■ Collected data entries ■
'''

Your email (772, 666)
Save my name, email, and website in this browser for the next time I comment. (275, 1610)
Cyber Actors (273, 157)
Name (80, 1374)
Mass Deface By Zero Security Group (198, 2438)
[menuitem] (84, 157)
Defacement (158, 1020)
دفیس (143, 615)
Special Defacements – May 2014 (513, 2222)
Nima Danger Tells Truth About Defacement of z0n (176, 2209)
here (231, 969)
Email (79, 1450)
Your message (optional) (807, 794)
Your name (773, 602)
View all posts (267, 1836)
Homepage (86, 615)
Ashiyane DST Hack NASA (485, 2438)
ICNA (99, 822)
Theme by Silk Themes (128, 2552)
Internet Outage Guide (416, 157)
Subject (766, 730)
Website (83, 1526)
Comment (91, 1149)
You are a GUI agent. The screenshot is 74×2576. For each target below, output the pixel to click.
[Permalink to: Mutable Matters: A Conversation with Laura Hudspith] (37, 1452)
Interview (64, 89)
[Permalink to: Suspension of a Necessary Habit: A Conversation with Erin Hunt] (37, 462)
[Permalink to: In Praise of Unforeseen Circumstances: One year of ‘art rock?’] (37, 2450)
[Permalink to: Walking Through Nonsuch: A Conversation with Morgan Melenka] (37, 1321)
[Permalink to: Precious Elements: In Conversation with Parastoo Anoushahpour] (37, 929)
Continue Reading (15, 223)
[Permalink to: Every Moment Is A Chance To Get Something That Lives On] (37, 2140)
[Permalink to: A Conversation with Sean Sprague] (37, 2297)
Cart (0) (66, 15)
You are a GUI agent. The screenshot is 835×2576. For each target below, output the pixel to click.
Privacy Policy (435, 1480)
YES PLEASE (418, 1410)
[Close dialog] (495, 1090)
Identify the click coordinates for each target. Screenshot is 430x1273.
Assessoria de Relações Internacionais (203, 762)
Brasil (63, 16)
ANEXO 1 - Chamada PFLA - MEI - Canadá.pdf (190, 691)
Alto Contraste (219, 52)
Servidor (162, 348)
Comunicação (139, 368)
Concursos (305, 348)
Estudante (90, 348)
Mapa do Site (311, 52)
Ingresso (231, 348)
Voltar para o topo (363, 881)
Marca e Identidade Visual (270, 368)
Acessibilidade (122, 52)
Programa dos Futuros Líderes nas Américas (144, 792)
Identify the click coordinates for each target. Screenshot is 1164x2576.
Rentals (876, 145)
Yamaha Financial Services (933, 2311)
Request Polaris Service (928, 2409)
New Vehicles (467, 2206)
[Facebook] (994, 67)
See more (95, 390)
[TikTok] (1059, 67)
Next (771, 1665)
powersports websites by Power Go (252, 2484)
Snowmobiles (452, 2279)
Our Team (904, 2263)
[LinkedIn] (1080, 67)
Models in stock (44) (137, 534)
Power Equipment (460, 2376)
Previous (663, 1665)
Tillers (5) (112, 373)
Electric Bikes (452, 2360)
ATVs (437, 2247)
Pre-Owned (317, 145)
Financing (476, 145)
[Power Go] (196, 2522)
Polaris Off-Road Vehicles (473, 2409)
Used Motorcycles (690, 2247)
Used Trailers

'''

■ TASK DETAILS ■
Search the entries for the line holding "[Power Go] (196, 2522)". Return that line and the ones after it through the last, exactly.

■ OUTPUT FOR THIS EXERCISE ■
[Power Go] (196, 2522)
Polaris Off-Road Vehicles (473, 2409)
Used Motorcycles (690, 2247)
Used Trailers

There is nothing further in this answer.